(Saved entries)
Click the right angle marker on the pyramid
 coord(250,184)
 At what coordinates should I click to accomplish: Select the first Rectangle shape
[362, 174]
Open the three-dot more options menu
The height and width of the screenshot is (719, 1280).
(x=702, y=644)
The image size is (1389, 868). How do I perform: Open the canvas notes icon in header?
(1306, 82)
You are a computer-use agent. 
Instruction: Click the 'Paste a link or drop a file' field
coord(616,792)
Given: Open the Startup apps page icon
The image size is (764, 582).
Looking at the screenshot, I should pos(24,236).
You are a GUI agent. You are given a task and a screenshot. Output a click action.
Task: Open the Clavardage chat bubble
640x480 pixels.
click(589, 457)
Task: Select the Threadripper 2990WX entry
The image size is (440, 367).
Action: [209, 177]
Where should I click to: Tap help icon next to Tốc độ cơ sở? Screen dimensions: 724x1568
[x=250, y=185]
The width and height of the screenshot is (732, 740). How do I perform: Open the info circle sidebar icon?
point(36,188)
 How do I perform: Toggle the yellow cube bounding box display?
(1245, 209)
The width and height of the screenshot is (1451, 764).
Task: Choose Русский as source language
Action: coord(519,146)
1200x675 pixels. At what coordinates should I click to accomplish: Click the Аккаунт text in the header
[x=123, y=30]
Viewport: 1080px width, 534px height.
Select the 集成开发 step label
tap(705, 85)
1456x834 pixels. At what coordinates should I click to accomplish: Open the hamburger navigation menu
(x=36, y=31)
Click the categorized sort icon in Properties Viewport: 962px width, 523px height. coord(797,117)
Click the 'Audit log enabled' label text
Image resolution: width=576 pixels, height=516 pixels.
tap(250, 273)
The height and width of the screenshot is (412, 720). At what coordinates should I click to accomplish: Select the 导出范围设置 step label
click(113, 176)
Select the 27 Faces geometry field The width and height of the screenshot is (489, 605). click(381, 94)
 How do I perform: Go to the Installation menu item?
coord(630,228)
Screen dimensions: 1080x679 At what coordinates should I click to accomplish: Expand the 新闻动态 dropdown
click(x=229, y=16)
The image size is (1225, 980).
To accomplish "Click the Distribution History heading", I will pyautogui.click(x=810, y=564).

WORK INSTRUCTIONS: Print exactly the lines of the records from the one containing "Task: Select the Threadripper 2990WX entry" through the end, and nothing besides them.

YOUR SOLUTION:
Task: Select the Threadripper 2990WX entry
The image size is (440, 367).
Action: [209, 177]
Where should I click to: Tap help icon next to Tốc độ cơ sở? Screen dimensions: 724x1568
[x=250, y=185]
The width and height of the screenshot is (732, 740). How do I perform: Open the info circle sidebar icon?
point(36,188)
 How do I perform: Toggle the yellow cube bounding box display?
(1245, 209)
The width and height of the screenshot is (1451, 764).
Task: Choose Русский as source language
Action: coord(519,146)
1200x675 pixels. At what coordinates should I click to accomplish: Click the Аккаунт text in the header
[x=123, y=30]
Viewport: 1080px width, 534px height.
Select the 集成开发 step label
tap(705, 85)
1456x834 pixels. At what coordinates should I click to accomplish: Open the hamburger navigation menu
(x=36, y=31)
Click the categorized sort icon in Properties Viewport: 962px width, 523px height. coord(797,117)
Click the 'Audit log enabled' label text
Image resolution: width=576 pixels, height=516 pixels.
tap(250, 273)
The height and width of the screenshot is (412, 720). At what coordinates should I click to accomplish: Select the 导出范围设置 step label
click(113, 176)
Select the 27 Faces geometry field The width and height of the screenshot is (489, 605). click(381, 94)
 How do I perform: Go to the Installation menu item?
coord(630,228)
Screen dimensions: 1080x679 At what coordinates should I click to accomplish: Expand the 新闻动态 dropdown
click(x=229, y=16)
The image size is (1225, 980).
To accomplish "Click the Distribution History heading", I will pyautogui.click(x=810, y=564).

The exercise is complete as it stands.